To answer this question, the first thing to realize is that the SolarWinds attack was a highly sophisticated attack that combined what’s known as a supply-chain attack and then a SAML-focused attack. From the perspective of SAML, the real vulnerability was the part of the attack that gained access to the organization’s private key.
Gaining access to such a key and using it to falsely sign assertions is an attack model known as a Golden SAML attack, and that attack model has been recognized since 2017. The private key is one of the single most important pieces in any identity infrastructure and is considered best security practice to treat it as such.
As a pattern, attacks on keys and passwords are not unique to SAML; the same can be said for the root password for the computers that support Internet-based services and access control for users trying to access specific resources. This even translates to the physical world where physical locks have master keys and key cutting machines whose protection is vital to maintain their security. Similarly, if a root password is compromised, all services that run off that system are at risk. At the end of the day, access to any resource that is password protected critically depends on having the user choose and manage their own passwords carefully.
Federations Promote Key Security
Given the important role of keys and root passwords, best practices and awareness are essential to – quite literally – protect the keys to the castle. This guidance on best practice is where academic federations can add a lot of value: Participants in academic federations are usually acutely aware of the need for key security because they already engage in a one-to-many or many-to-many federation in which a third party, the federation operator, manages participant’s public keys (the other half of the public/private key pairs). These federations also require and propel solid security best practices (see for example the REFEDS guidance on Baseline Expectations and the InCommon federation’s Baseline Expectations).
Finally, we should not forget that passwords and keys are not the only security concern at play, and that traditional IP-based access solutions continue to have their own well-known and documented security issues such as IP hijacking (aka, BGP hijacking) and IP spoofing, making many network security specialists and Internet standards authors advise against the use of IP addresses for authorization purposes. For example, IP hijacking offers a way to route traffic through an unintended third party where attackers can log all access-related traffic to a site, making it a direct threat to both security and user privacy (see the now infamous Sea Turtle attack as an example).

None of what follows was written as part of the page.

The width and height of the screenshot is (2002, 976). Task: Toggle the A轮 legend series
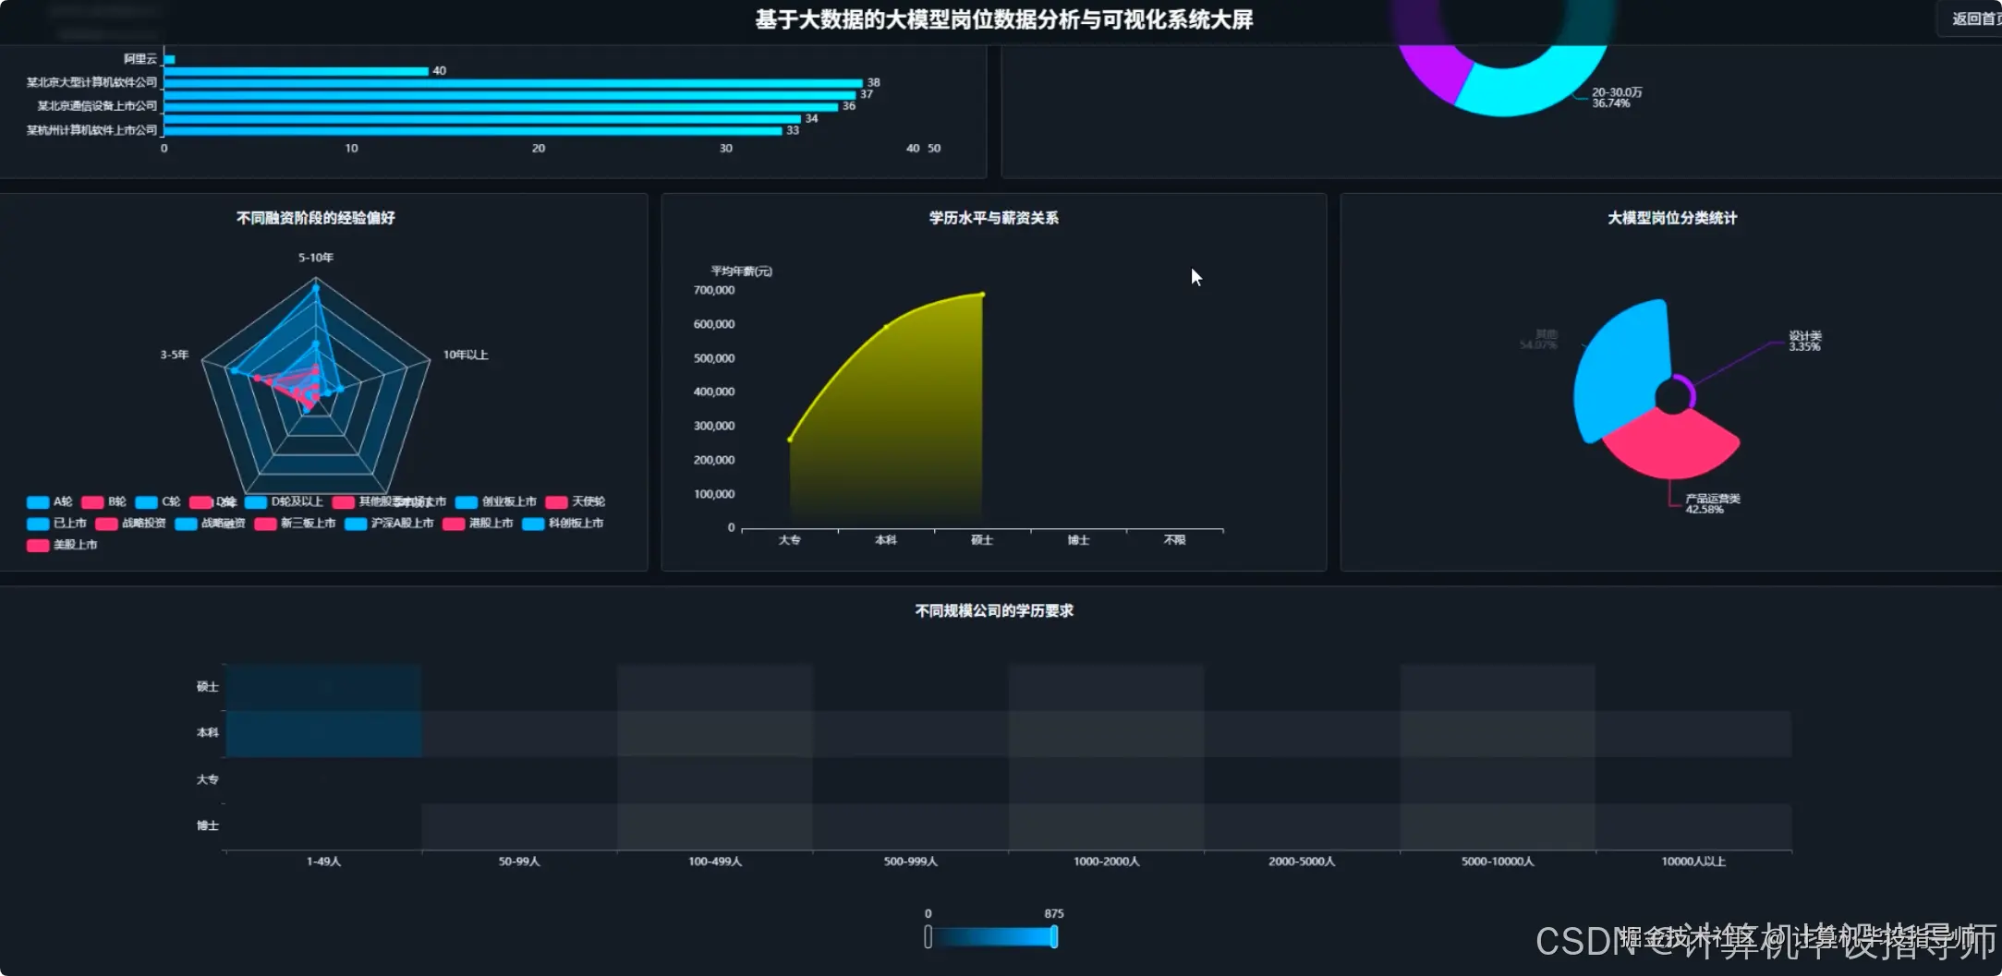point(49,502)
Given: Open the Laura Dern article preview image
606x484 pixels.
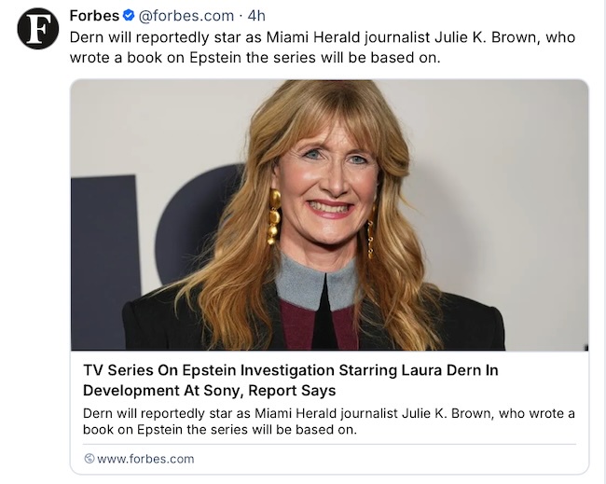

Federated identity is not immune to security vulnerabilities, but then, no Internet-based service is. Services built on a solid set of security principles are in a good position to claim to be secure. SeamlessAccess itself is designed from the ground up around security, user privacy, and user experience. Our role in the ecosystem allows us to promote best security practices with the goal of reducing the overall risk to the ecosystem. Are there still ways the security of the ecosystem can be compromised? Absolutely, like there is for any digital ecosystem. Is the risk higher when it comes to SeamlessAccess? Not at all.